(Supplied material begins)

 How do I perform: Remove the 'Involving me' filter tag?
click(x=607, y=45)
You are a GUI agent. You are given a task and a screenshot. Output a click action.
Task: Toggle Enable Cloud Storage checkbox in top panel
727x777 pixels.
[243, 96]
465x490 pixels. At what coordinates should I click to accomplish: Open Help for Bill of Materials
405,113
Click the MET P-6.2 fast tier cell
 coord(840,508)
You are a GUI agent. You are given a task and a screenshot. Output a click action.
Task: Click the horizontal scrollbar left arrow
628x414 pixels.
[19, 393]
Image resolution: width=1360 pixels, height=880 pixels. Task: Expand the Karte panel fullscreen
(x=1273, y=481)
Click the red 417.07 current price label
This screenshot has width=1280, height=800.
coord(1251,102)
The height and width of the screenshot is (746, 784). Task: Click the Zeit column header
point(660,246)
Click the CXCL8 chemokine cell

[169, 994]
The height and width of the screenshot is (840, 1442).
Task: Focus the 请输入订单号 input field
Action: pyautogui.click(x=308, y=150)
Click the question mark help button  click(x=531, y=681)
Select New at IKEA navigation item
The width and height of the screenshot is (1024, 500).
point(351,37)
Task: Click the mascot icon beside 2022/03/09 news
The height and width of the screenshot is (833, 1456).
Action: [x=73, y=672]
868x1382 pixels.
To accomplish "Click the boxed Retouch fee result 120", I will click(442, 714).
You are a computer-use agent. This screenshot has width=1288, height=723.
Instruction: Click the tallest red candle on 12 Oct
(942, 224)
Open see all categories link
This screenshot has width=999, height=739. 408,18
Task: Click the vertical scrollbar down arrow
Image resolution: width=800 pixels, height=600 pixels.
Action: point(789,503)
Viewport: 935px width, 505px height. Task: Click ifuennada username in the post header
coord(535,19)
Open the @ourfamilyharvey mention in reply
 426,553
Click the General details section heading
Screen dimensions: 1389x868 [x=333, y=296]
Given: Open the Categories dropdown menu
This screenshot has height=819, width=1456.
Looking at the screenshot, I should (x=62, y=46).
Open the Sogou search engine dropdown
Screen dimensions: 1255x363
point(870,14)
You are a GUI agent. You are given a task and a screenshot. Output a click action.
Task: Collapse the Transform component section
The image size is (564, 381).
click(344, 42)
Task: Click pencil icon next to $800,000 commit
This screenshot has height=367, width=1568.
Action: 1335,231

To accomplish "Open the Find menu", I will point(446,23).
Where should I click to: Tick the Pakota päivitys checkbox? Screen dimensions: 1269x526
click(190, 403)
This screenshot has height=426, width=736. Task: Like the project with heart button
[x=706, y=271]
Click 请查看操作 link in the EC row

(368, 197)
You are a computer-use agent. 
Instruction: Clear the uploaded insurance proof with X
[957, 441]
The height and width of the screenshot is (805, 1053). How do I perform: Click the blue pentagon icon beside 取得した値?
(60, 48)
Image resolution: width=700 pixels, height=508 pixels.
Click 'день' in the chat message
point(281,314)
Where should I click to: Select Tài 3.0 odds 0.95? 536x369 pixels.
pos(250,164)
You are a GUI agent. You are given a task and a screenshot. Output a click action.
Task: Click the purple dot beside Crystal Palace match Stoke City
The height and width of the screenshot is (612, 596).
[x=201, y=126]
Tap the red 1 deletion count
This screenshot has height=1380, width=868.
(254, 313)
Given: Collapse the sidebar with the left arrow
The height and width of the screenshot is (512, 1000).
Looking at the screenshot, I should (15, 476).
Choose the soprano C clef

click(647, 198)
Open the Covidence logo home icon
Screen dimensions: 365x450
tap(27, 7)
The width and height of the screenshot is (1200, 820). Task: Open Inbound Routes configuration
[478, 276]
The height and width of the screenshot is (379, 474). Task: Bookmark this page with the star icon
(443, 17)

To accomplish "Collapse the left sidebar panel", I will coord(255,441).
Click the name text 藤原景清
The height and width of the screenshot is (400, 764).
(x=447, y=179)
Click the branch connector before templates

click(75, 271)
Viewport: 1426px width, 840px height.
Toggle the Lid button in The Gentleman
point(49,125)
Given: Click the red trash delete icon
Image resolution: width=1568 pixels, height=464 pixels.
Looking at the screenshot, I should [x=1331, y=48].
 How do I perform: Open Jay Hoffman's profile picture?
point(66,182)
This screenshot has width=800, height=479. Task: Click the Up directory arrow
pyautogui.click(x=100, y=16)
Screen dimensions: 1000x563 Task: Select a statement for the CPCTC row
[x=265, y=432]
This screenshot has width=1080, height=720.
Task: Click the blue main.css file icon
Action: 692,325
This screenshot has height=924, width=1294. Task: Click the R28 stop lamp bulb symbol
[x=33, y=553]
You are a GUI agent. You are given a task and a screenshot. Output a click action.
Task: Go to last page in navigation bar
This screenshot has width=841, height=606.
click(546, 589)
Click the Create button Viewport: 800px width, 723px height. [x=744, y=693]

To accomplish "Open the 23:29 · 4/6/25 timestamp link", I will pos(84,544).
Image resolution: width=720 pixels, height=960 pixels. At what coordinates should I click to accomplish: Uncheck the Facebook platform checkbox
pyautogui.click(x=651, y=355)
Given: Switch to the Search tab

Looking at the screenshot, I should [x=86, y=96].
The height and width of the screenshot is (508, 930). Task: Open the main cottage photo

(Supplied material ends)

→ **Task prompt**
The expected output is every line of the records in which the string "menu" appears.

→ **Output for this task**
Given: Open the Categories dropdown menu
To accomplish "Open the Find menu", I will point(446,23).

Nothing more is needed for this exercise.